THE EXERCISE: Pull out every line of the rows below that contains the string "computer", and copy each one in full.

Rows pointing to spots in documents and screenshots

⟨

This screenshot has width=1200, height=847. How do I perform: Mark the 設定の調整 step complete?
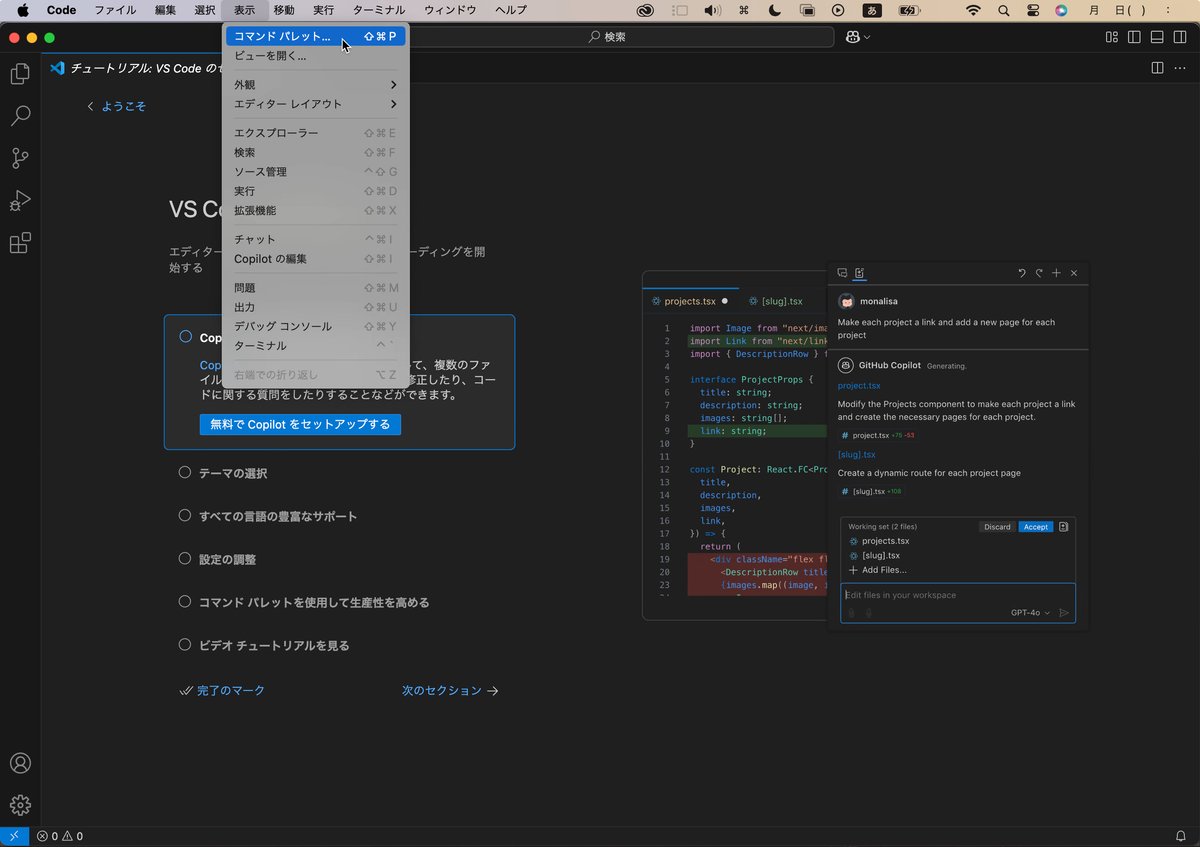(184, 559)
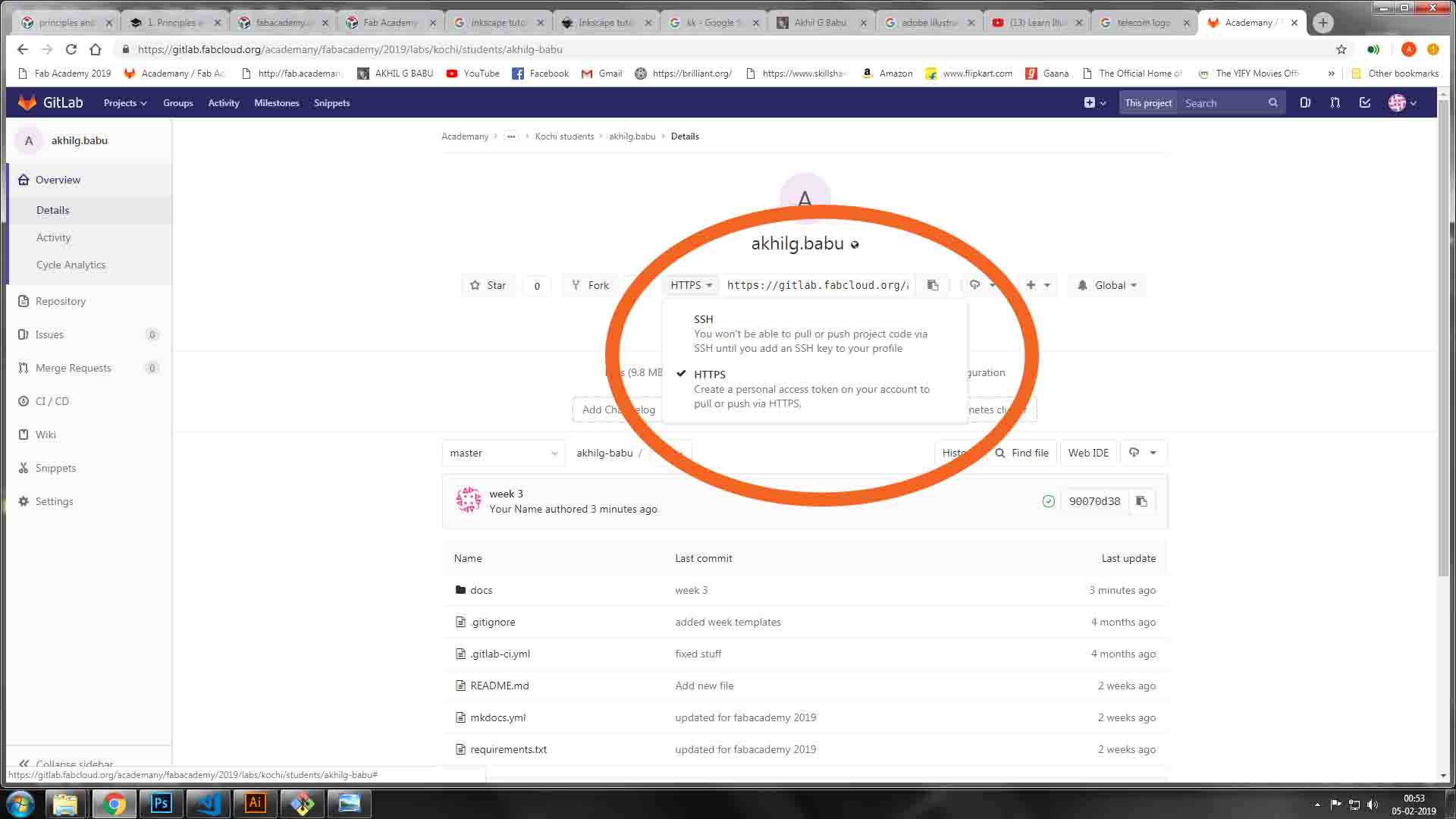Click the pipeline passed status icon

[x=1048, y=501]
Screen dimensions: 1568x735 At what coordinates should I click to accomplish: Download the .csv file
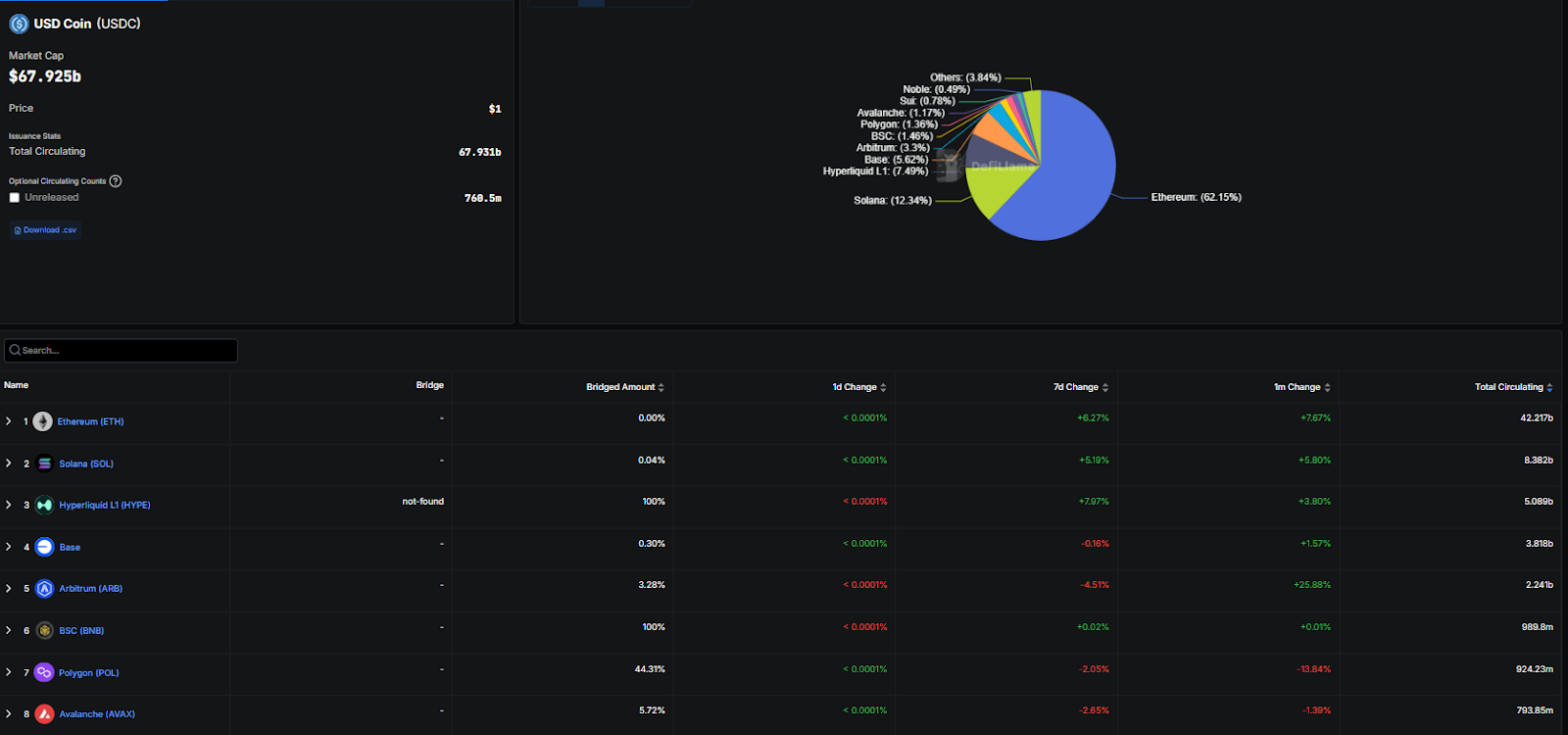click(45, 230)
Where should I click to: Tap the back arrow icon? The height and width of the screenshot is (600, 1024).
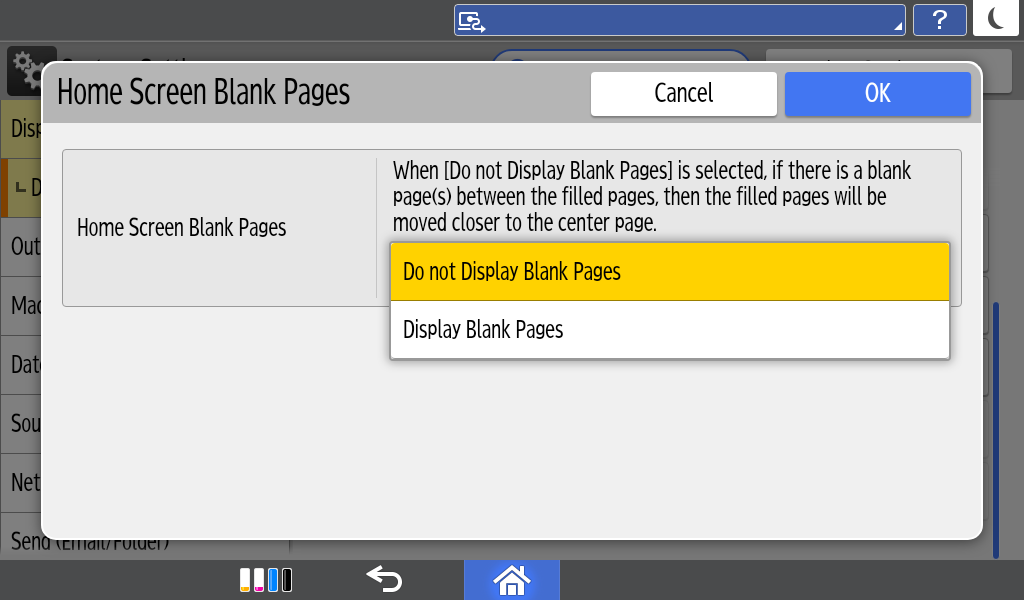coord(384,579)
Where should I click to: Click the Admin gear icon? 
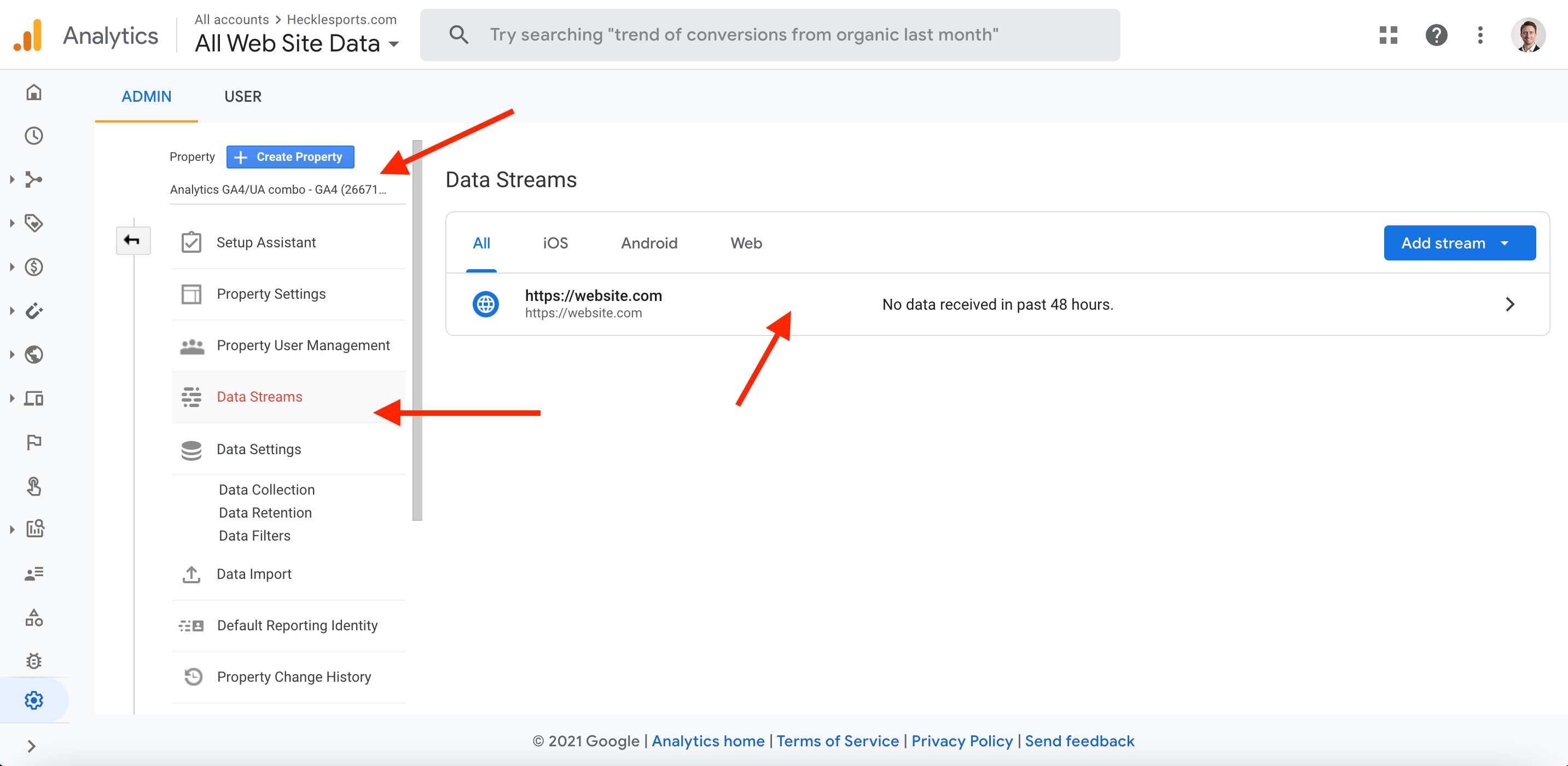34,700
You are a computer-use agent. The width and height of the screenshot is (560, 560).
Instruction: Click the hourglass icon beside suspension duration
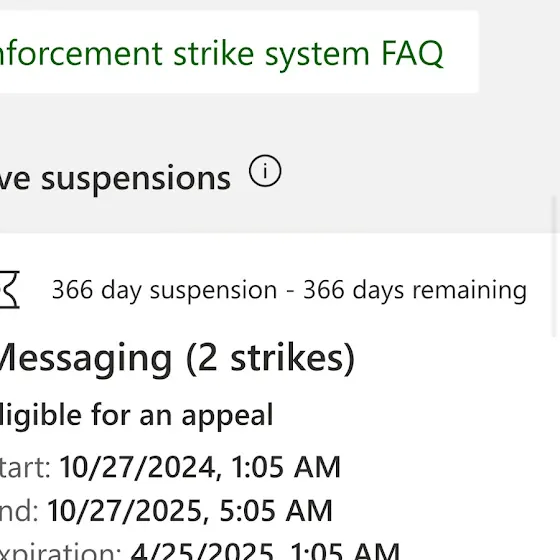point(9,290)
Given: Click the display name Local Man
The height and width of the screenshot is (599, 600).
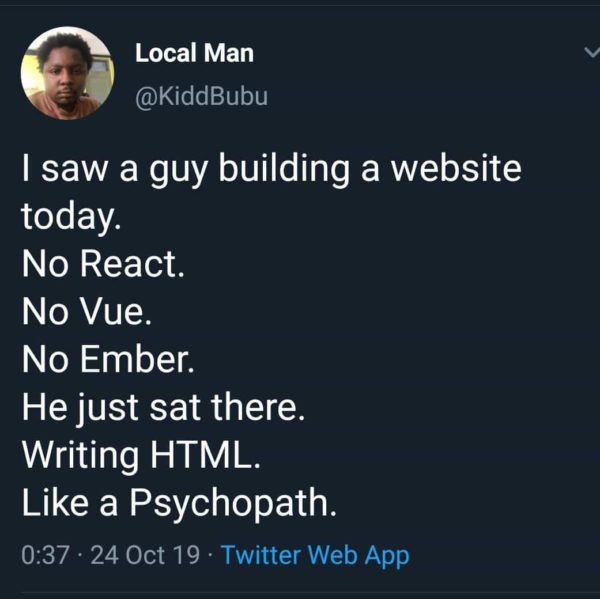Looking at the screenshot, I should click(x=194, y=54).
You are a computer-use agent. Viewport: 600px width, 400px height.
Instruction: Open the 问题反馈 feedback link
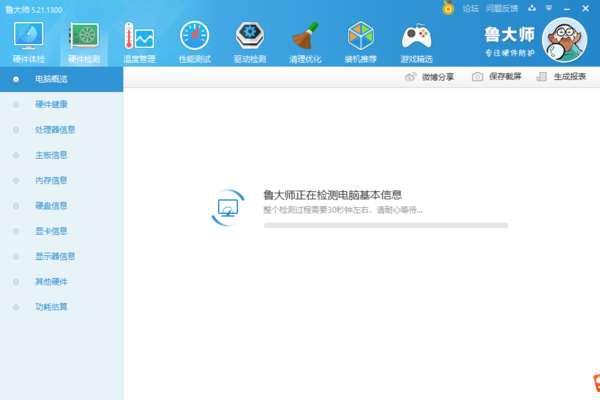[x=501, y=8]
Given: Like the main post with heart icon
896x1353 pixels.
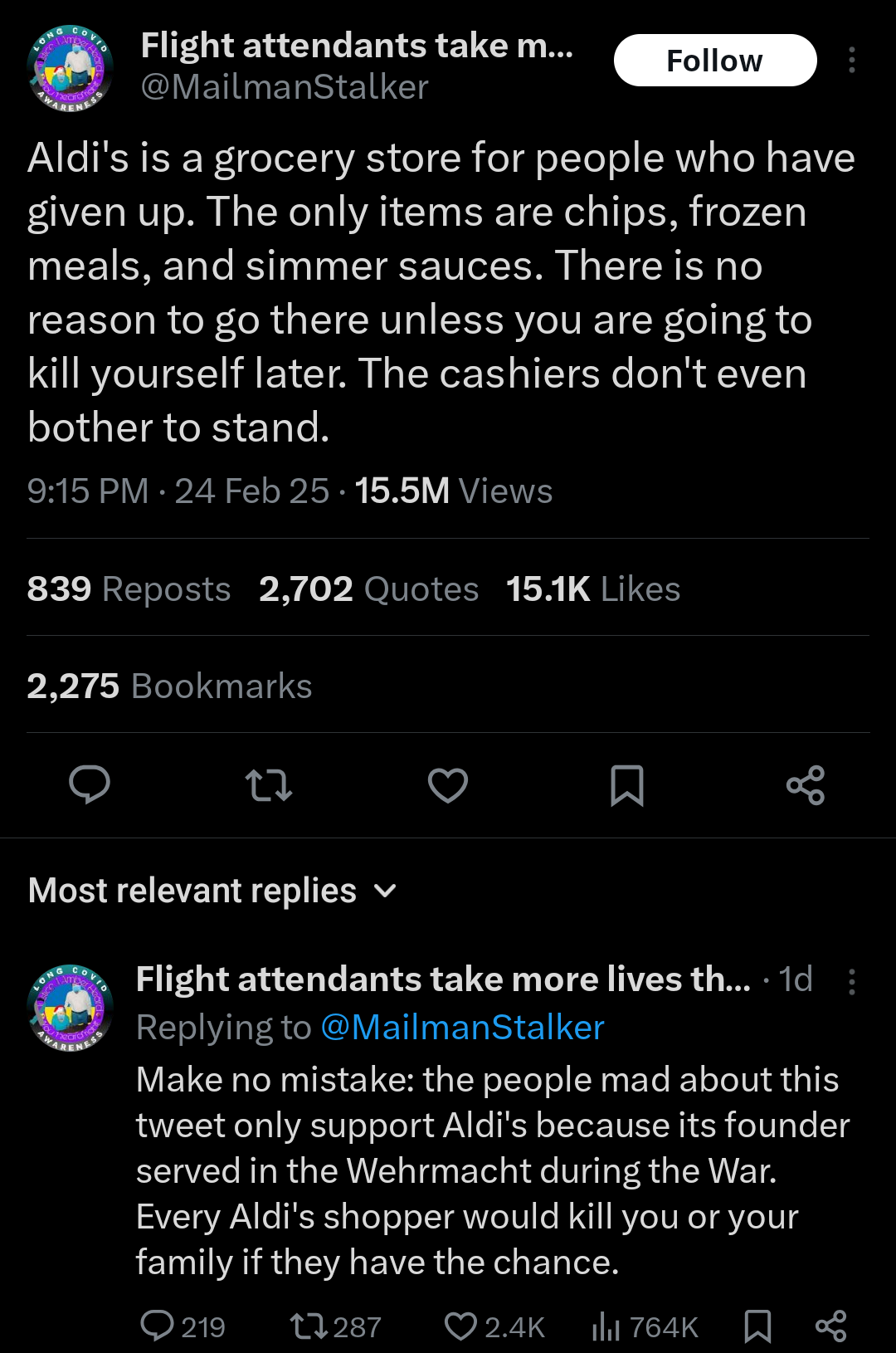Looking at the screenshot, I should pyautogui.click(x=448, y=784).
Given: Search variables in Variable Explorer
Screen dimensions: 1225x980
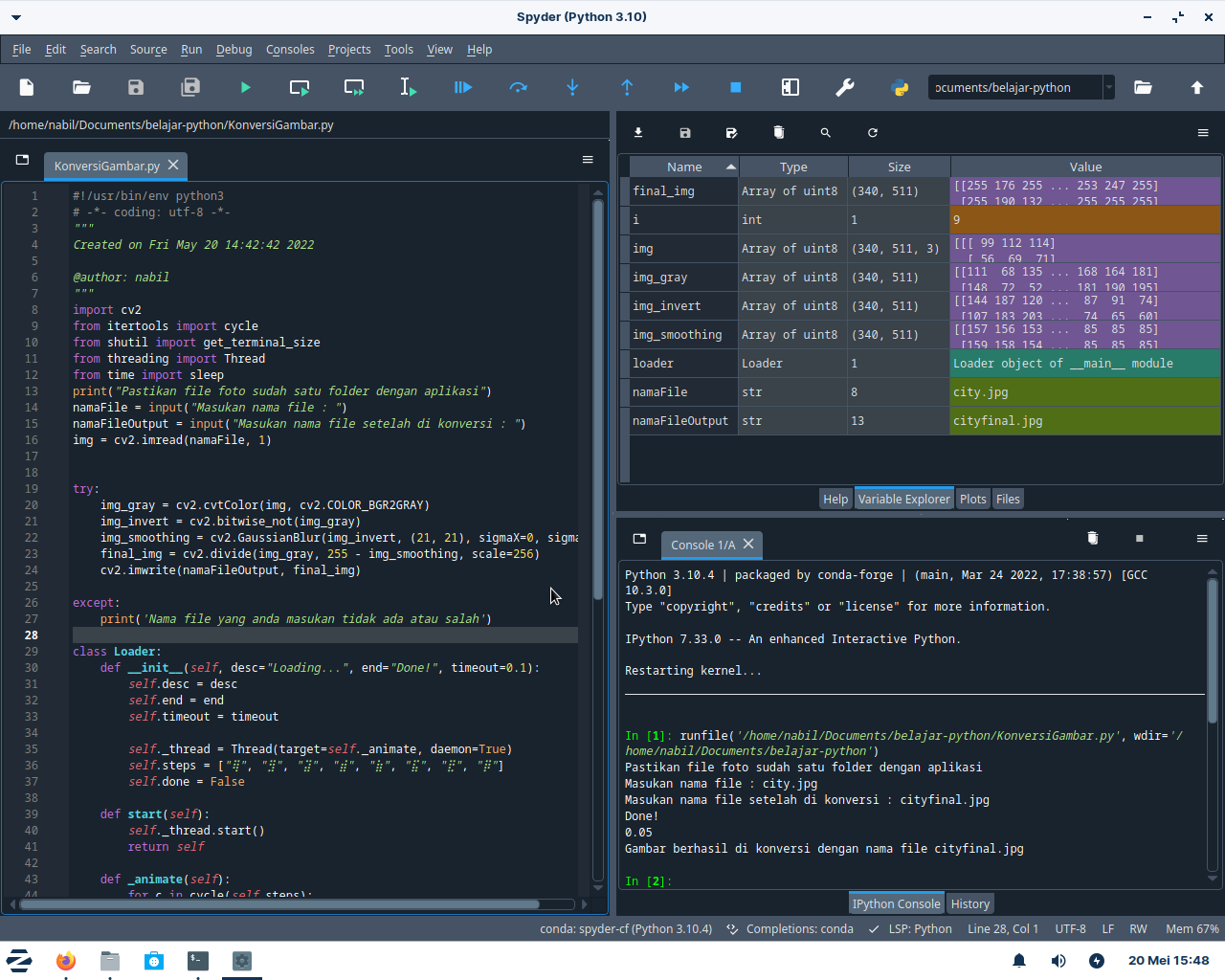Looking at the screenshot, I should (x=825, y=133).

⟩

OUTPUT:
You are a computer-use agent. The width and height of the screenshot is (560, 560).
You are a computer-use agent. Viewport: 600px width, 400px height.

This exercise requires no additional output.